▸ **EXERCISE AIM**: Every record listed below should be copied exactly.

▸ **DATA FOR THIS EXERCISE**:
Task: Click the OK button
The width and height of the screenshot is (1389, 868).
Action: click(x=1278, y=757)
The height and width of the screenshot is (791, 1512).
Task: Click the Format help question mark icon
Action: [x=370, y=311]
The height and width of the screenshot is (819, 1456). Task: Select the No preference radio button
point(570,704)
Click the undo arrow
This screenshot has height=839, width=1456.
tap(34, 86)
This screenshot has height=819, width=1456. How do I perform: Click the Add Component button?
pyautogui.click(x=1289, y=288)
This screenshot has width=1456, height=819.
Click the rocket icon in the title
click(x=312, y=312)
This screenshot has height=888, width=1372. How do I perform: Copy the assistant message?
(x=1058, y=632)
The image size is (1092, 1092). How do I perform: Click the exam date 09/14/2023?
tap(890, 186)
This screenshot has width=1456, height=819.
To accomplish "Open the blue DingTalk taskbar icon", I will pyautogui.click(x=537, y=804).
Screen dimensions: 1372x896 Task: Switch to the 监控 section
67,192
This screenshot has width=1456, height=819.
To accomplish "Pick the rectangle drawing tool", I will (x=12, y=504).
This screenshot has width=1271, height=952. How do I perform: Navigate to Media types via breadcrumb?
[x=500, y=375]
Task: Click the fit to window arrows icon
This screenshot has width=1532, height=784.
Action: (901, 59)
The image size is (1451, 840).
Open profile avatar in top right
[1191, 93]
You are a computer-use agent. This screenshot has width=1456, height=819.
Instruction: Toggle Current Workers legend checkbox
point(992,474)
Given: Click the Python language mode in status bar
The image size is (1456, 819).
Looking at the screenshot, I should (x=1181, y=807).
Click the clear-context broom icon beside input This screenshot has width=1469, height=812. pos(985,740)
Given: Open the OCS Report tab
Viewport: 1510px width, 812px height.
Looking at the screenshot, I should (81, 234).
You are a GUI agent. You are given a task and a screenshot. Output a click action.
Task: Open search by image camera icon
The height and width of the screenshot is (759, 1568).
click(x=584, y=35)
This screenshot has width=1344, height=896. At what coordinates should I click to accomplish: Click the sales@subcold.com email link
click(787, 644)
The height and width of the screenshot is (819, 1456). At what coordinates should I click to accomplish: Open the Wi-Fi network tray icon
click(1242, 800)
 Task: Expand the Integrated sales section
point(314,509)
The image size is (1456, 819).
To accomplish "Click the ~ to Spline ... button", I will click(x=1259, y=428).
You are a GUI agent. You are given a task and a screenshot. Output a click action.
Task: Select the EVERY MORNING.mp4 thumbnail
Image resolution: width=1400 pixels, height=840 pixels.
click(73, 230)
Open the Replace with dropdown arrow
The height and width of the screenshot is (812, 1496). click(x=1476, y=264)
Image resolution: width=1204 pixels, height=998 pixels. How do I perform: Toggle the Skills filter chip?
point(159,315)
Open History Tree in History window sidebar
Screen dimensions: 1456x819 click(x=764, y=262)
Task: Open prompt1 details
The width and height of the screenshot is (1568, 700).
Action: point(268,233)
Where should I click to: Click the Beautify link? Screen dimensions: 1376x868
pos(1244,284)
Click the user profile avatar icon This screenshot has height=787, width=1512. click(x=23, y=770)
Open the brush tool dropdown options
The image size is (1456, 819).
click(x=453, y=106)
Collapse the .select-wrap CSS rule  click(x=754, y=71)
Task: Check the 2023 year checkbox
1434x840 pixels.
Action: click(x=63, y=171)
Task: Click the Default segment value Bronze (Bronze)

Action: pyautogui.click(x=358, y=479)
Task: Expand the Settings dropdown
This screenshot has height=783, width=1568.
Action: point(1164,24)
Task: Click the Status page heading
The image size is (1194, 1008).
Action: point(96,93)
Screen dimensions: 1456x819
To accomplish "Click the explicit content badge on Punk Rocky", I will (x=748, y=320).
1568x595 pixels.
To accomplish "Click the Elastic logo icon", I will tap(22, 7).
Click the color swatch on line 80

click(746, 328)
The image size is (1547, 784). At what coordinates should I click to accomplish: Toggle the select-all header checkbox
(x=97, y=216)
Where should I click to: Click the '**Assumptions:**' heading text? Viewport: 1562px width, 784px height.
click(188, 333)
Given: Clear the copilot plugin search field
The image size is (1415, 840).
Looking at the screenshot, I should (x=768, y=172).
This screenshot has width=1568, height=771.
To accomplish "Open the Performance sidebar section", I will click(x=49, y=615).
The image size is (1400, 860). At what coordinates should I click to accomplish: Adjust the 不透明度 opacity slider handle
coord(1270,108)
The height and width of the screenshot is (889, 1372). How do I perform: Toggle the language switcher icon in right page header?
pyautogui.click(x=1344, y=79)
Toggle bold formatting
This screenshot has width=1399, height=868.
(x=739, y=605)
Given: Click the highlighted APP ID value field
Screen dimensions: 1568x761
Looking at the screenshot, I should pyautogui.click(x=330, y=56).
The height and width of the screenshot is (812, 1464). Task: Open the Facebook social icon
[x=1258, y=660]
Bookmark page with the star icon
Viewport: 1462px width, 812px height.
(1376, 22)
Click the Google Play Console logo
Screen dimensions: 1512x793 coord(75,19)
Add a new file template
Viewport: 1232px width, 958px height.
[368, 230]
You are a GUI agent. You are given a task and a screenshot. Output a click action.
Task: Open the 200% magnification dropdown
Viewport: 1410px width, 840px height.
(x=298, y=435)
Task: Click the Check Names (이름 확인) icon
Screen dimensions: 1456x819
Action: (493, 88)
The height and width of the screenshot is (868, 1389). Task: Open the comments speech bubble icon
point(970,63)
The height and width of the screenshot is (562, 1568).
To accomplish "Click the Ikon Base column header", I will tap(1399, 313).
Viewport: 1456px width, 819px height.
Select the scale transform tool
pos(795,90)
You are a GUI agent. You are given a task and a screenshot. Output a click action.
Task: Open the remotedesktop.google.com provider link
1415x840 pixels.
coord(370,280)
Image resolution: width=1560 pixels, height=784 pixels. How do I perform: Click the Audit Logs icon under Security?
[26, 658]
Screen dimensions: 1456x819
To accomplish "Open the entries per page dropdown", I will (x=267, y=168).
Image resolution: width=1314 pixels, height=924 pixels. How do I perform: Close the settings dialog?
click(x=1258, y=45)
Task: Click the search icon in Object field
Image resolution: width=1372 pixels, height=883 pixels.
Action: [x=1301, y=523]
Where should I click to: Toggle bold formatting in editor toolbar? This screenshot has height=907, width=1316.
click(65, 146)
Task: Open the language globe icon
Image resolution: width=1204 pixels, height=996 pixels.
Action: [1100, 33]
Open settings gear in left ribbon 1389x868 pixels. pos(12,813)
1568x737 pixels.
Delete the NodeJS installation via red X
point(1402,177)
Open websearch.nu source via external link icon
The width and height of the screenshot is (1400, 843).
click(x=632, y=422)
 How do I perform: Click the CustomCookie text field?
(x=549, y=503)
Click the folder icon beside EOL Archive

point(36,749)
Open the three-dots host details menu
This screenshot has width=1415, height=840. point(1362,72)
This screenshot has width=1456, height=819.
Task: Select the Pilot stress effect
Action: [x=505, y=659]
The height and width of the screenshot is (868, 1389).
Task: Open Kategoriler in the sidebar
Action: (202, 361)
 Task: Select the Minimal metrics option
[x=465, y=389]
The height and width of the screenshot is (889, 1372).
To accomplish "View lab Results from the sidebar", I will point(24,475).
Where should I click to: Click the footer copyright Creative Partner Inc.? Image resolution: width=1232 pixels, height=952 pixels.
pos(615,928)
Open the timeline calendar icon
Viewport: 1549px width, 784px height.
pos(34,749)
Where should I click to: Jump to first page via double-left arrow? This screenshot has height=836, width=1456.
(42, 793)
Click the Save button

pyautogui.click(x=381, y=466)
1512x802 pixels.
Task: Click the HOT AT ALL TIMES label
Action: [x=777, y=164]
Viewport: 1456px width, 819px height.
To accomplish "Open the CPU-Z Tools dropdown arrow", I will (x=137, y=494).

▸ **OUTPUT OF THE EXERCISE**:
Task: Click the OK button
The width and height of the screenshot is (1389, 868).
Action: click(x=1278, y=757)
The height and width of the screenshot is (791, 1512).
Task: Click the Format help question mark icon
Action: [x=370, y=311]
The height and width of the screenshot is (819, 1456). Task: Select the No preference radio button
point(570,704)
Click the undo arrow
This screenshot has height=839, width=1456.
tap(34, 86)
This screenshot has height=819, width=1456. How do I perform: Click the Add Component button?
pyautogui.click(x=1289, y=288)
This screenshot has width=1456, height=819.
Click the rocket icon in the title
click(x=312, y=312)
This screenshot has height=888, width=1372. How do I perform: Copy the assistant message?
(x=1058, y=632)
The image size is (1092, 1092). How do I perform: Click the exam date 09/14/2023?
tap(890, 186)
This screenshot has width=1456, height=819.
To accomplish "Open the blue DingTalk taskbar icon", I will pyautogui.click(x=537, y=804).
Screen dimensions: 1372x896 Task: Switch to the 监控 section
67,192
This screenshot has width=1456, height=819.
To accomplish "Pick the rectangle drawing tool", I will (x=12, y=504).
This screenshot has width=1271, height=952. How do I perform: Navigate to Media types via breadcrumb?
[x=500, y=375]
Task: Click the fit to window arrows icon
This screenshot has width=1532, height=784.
Action: (901, 59)
The image size is (1451, 840).
Open profile avatar in top right
[1191, 93]
You are a computer-use agent. This screenshot has width=1456, height=819.
Instruction: Toggle Current Workers legend checkbox
point(992,474)
Given: Click the Python language mode in status bar
The image size is (1456, 819).
Looking at the screenshot, I should (x=1181, y=807).
Click the clear-context broom icon beside input This screenshot has width=1469, height=812. pos(985,740)
Given: Open the OCS Report tab
Viewport: 1510px width, 812px height.
Looking at the screenshot, I should (81, 234).
You are a GUI agent. You are given a task and a screenshot. Output a click action.
Task: Open search by image camera icon
The height and width of the screenshot is (759, 1568).
click(x=584, y=35)
This screenshot has width=1344, height=896. At what coordinates should I click to accomplish: Click the sales@subcold.com email link
click(787, 644)
The height and width of the screenshot is (819, 1456). At what coordinates should I click to accomplish: Open the Wi-Fi network tray icon
click(1242, 800)
 Task: Expand the Integrated sales section
point(314,509)
The image size is (1456, 819).
To accomplish "Click the ~ to Spline ... button", I will click(x=1259, y=428).
You are a GUI agent. You are given a task and a screenshot. Output a click action.
Task: Select the EVERY MORNING.mp4 thumbnail
Image resolution: width=1400 pixels, height=840 pixels.
click(73, 230)
Open the Replace with dropdown arrow
The height and width of the screenshot is (812, 1496). click(x=1476, y=264)
Image resolution: width=1204 pixels, height=998 pixels. How do I perform: Toggle the Skills filter chip?
point(159,315)
Open History Tree in History window sidebar
Screen dimensions: 1456x819 click(x=764, y=262)
Task: Open prompt1 details
The width and height of the screenshot is (1568, 700).
Action: point(268,233)
Where should I click to: Click the Beautify link? Screen dimensions: 1376x868
pos(1244,284)
Click the user profile avatar icon This screenshot has height=787, width=1512. click(x=23, y=770)
Open the brush tool dropdown options
The image size is (1456, 819).
click(x=453, y=106)
Collapse the .select-wrap CSS rule  click(x=754, y=71)
Task: Check the 2023 year checkbox
1434x840 pixels.
Action: click(x=63, y=171)
Task: Click the Default segment value Bronze (Bronze)

Action: pyautogui.click(x=358, y=479)
Task: Expand the Settings dropdown
This screenshot has height=783, width=1568.
Action: point(1164,24)
Task: Click the Status page heading
The image size is (1194, 1008).
Action: point(96,93)
Screen dimensions: 1456x819
To accomplish "Click the explicit content badge on Punk Rocky", I will (x=748, y=320).
1568x595 pixels.
To accomplish "Click the Elastic logo icon", I will tap(22, 7).
Click the color swatch on line 80

click(746, 328)
The image size is (1547, 784). At what coordinates should I click to accomplish: Toggle the select-all header checkbox
(x=97, y=216)
Where should I click to: Click the '**Assumptions:**' heading text? Viewport: 1562px width, 784px height.
click(188, 333)
Given: Clear the copilot plugin search field
The image size is (1415, 840).
Looking at the screenshot, I should (x=768, y=172).
This screenshot has width=1568, height=771.
To accomplish "Open the Performance sidebar section", I will click(x=49, y=615).
The image size is (1400, 860). At what coordinates should I click to accomplish: Adjust the 不透明度 opacity slider handle
coord(1270,108)
The height and width of the screenshot is (889, 1372). How do I perform: Toggle the language switcher icon in right page header?
pyautogui.click(x=1344, y=79)
Toggle bold formatting
This screenshot has width=1399, height=868.
(x=739, y=605)
Given: Click the highlighted APP ID value field
Screen dimensions: 1568x761
Looking at the screenshot, I should pyautogui.click(x=330, y=56).
The height and width of the screenshot is (812, 1464). Task: Open the Facebook social icon
[x=1258, y=660]
Bookmark page with the star icon
Viewport: 1462px width, 812px height.
(1376, 22)
Click the Google Play Console logo
Screen dimensions: 1512x793 coord(75,19)
Add a new file template
Viewport: 1232px width, 958px height.
[368, 230]
You are a GUI agent. You are given a task and a screenshot. Output a click action.
Task: Open the 200% magnification dropdown
Viewport: 1410px width, 840px height.
(x=298, y=435)
Task: Click the Check Names (이름 확인) icon
Screen dimensions: 1456x819
Action: (493, 88)
The height and width of the screenshot is (868, 1389). Task: Open the comments speech bubble icon
point(970,63)
The height and width of the screenshot is (562, 1568).
To accomplish "Click the Ikon Base column header", I will tap(1399, 313).
Viewport: 1456px width, 819px height.
Select the scale transform tool
pos(795,90)
You are a GUI agent. You are given a task and a screenshot. Output a click action.
Task: Open the remotedesktop.google.com provider link
1415x840 pixels.
coord(370,280)
Image resolution: width=1560 pixels, height=784 pixels. How do I perform: Click the Audit Logs icon under Security?
[26, 658]
Screen dimensions: 1456x819
To accomplish "Open the entries per page dropdown", I will (x=267, y=168).
Image resolution: width=1314 pixels, height=924 pixels. How do I perform: Close the settings dialog?
click(x=1258, y=45)
Task: Click the search icon in Object field
Image resolution: width=1372 pixels, height=883 pixels.
Action: [x=1301, y=523]
Where should I click to: Toggle bold formatting in editor toolbar? This screenshot has height=907, width=1316.
click(65, 146)
Task: Open the language globe icon
Image resolution: width=1204 pixels, height=996 pixels.
Action: [1100, 33]
Open settings gear in left ribbon 1389x868 pixels. pos(12,813)
1568x737 pixels.
Delete the NodeJS installation via red X
point(1402,177)
Open websearch.nu source via external link icon
The width and height of the screenshot is (1400, 843).
click(x=632, y=422)
 How do I perform: Click the CustomCookie text field?
(x=549, y=503)
Click the folder icon beside EOL Archive

point(36,749)
Open the three-dots host details menu
This screenshot has width=1415, height=840. point(1362,72)
This screenshot has width=1456, height=819.
Task: Select the Pilot stress effect
Action: [x=505, y=659]
The height and width of the screenshot is (868, 1389).
Task: Open Kategoriler in the sidebar
Action: (202, 361)
 Task: Select the Minimal metrics option
[x=465, y=389]
The height and width of the screenshot is (889, 1372).
To accomplish "View lab Results from the sidebar", I will point(24,475).
Where should I click to: Click the footer copyright Creative Partner Inc.? Image resolution: width=1232 pixels, height=952 pixels.
pos(615,928)
Open the timeline calendar icon
Viewport: 1549px width, 784px height.
pos(34,749)
Where should I click to: Jump to first page via double-left arrow? This screenshot has height=836, width=1456.
(42, 793)
Click the Save button

pyautogui.click(x=381, y=466)
1512x802 pixels.
Task: Click the HOT AT ALL TIMES label
Action: [x=777, y=164]
Viewport: 1456px width, 819px height.
To accomplish "Open the CPU-Z Tools dropdown arrow", I will (x=137, y=494).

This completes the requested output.